Ekonom UI: Perlunya Transparansi dan Kepastian Hukum dalam Ciptakan Iklim Investasi yang Aman

Ekonom UI: Perlunya Transparansi dan Kepastian Hukum dalam Ciptakan Iklim Investasi yang Aman

Dr. Fithra Faisal Hastiadi, ekonom dan dosen Fakultas Ekonomi dan Bisnis Universitas Indonesia (FEB UI)--Istimewa

Meskipun Komisi Pemberantasan Korupsi (KPK) sebelumnya mengonfirmasi bahwa akuisisi 100% saham JN oleh ASDP pada 22 Februari 2022 adalah legal dan tidak menunjukkan indikasi suap, KPK kini tengah menginvestigasi dugaan korupsi terkait "kerugian negara".

Penyelidikan ini melibatkan tiga direktur ASDP, termasuk Direktur Utama Ira Puspadewi, dan mantan pemilik JN yang telah ditetapkan sebagai tersangka, menyebabkan ketegangan di sektor transportasi laut Indonesia.

KPK dianggap tidak sah dalam menetapkan tersangka.

Mereka telah menggugat KPK di Pengadilan Negeri Jakarta Selatan pada akhir Agustus 2024.

KPK belum menghadiri sidang gugatan praperadilan tersebut.

BACA JUGA:Perpres IKN Terbaru! Investor Bisa Pakai HGU Sampai 190 Tahun

Belum ada penjelasan rinci mengenai dasar perhitungan KPK dalam menyebutkan kerugian negara, terutama mengingat bahwa Badan Pemeriksa Keuangan (BPK) telah memvalidasi investasi ASDP.

“Sebenarnya yang dibutuhkan investor itu transparansi dan konsistensi. Kalau tuduhannya korupsi, harus ada dokumen yang jelas dan bisa dijadikan referensi. Semakin tidak transparan maka menjadi hambatan bagi para investor untuk masuk ke Indonesia karena hal itu akan memberikan signal negatif kepada iklim bisnis dan investasi di Indonesia,” kata ekonom FEB UI Dr. Fithra.

Masih lanjut ekonom UI Dr. Fithra, konsistensi menjadi masalah di kasus akuisisi JN oleh ASDP. Bukan masalah korupsinya tapi transparansi dan konsistensi.

Sehingga ketika KPK tidak transparan, dan KPK merujuk kasus tertentu adalah tersandung korupsi, padahal referensinya itu juga belum jelas, maka akan menjadi kekhawatiran bagi para investor untuk masuk Indonesia.
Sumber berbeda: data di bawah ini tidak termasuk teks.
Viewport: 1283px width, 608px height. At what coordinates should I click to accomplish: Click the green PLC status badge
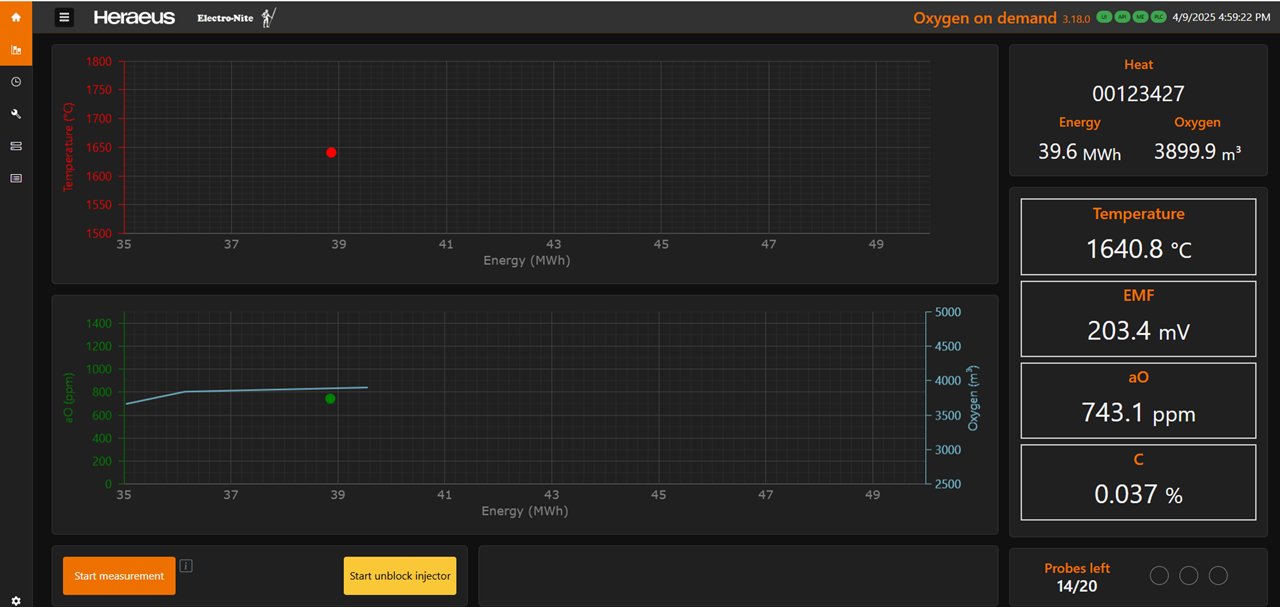[1158, 17]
“Bisa jadi ketika investasi masuk, kemudian dia sudah patuh, sudah transparan sesuai dengan peraturan, tiba-tiba out of the blue ada tuduhan korupsi, padahal referensinya yang menjadikan acuan bagi tuduhan tersebut tidak ada, yang bisa dibilang sangat minimal sekali karena dari dokumen-dokumen yang ada misalnya itu tidak menunjukkan kasus tersebut indikasi korupsi; ini adalah masalah transparansinya dalam penindakan korupsinya,” tuturnya.

BACA JUGA:Program Makan Siang Bergizi Gratis, Pengamat Ekonomi: Rawan Korupsi dan Bikin Investor Ragu

Dr. Fithra menekankan, langkah ASDP sudah sesuai peraturan dan standar, apalagi ketika melibatkan lembaga internasional.

Sehingga ketika ada tuduhan koruptif terkait dengan proses yang seharusnya sudah transparan tersebut, itu akan menjadi masalah.

“Jadi ini sebenarnya bukan korupsinya tapi konsistensi kebijakan dan transparansi. Bukan masalah korupsi. Kalau memang korupsi maka jelas dokumennya yang dirujuk mana, terus kemudian prosesnya juga seperti apa,” ucapnya.